I personally wouldn't call this "data cleaning". I think of data cleaning more in the sense of data editing - cleaning up inconsistencies in the data set (e.g. a record has reported age of 1000, or a person aged 4 is a single parent, etc.).
The presence of a real effect in your data does not make it "messy" (to the contrary, the presence of real effects would make it rich) - although it can make your mathematical task more involved. I would suggest that the data be "cleaned" in this way if it is the only feasible way to get a prediction. If there is a feasible way which doesn't throw away information, then use that.

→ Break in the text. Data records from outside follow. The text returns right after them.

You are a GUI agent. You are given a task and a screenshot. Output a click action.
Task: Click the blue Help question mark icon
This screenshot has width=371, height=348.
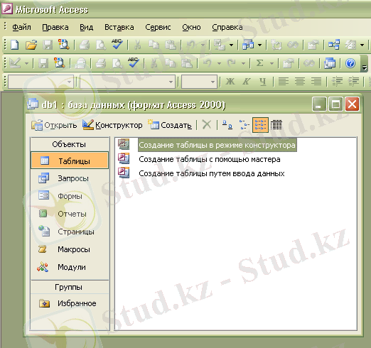click(x=350, y=63)
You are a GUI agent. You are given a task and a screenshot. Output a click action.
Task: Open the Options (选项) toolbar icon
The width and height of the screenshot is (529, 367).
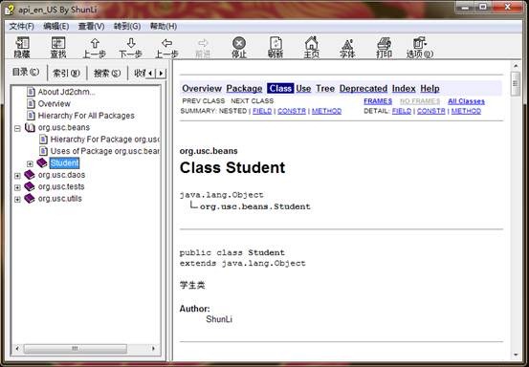(x=420, y=47)

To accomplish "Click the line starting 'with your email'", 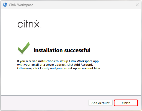I will (55, 65).
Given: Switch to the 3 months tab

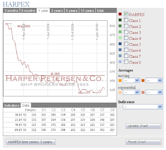Looking at the screenshot, I should tap(11, 11).
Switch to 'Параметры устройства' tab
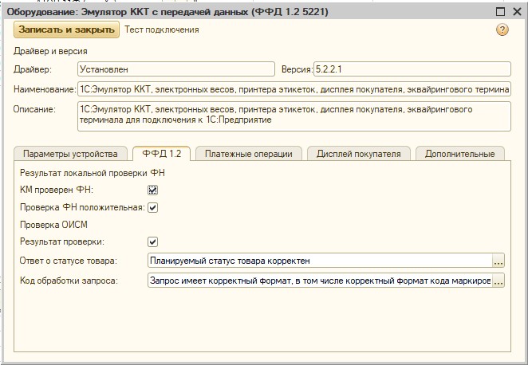This screenshot has height=365, width=528. click(x=70, y=154)
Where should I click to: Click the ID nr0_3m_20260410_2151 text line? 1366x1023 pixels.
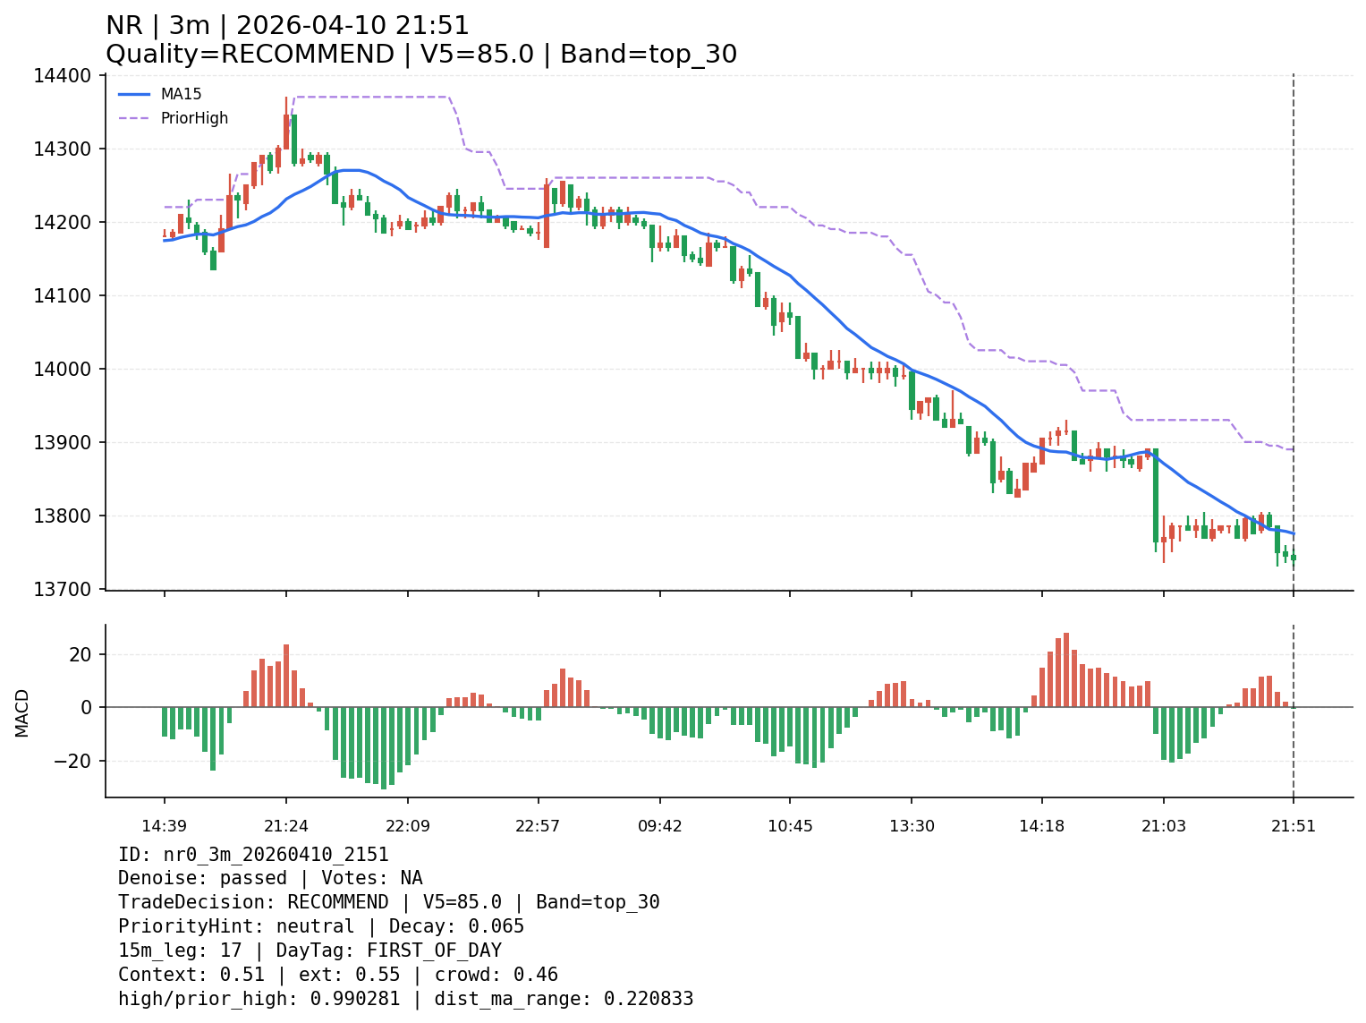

It sounds like you may benefit from some sort of cyclical analysis, given that you say this effect comes around periodically (kind of like a "business cycle").
From my point of view, if you are looking at forecasting something, then removing a genuine effect from that source can only make your predictions worse. This is because you have effectively "thrown away" the very information that you wish to predict!
The other point is that it may be difficult to determine how much of a set of deaths were due to the epidemic, and how much was caused by the ordinary fluctuations.
In statistical terminology, the epidemic sounds like that, from your point of view, it is a "nuisance" to what you actually want to analyse. So you aren't particularly interested in it, but you need to somehow account for it in your analysis. One "quick and dirty" way to do this in a regression setting is to include an indicator for the epidemic years/periods as a regressor variable. This will give you an average estimate of the effect of epidemics (and implicitly assumes the affect is the same for each epidemic). However, this approach only works for describing the effect, because in forecasting, your regression variable is unknown (you don't know which periods in the future will be epidemic ones).
Another way to account for the epidemic is to use a mixture model with two components: one model for the epidemic part and one model for the "ordinary" part. The model then proceeds in two steps: 1) classify an period as epidemic or normal, then 2) apply the model to which it was classified.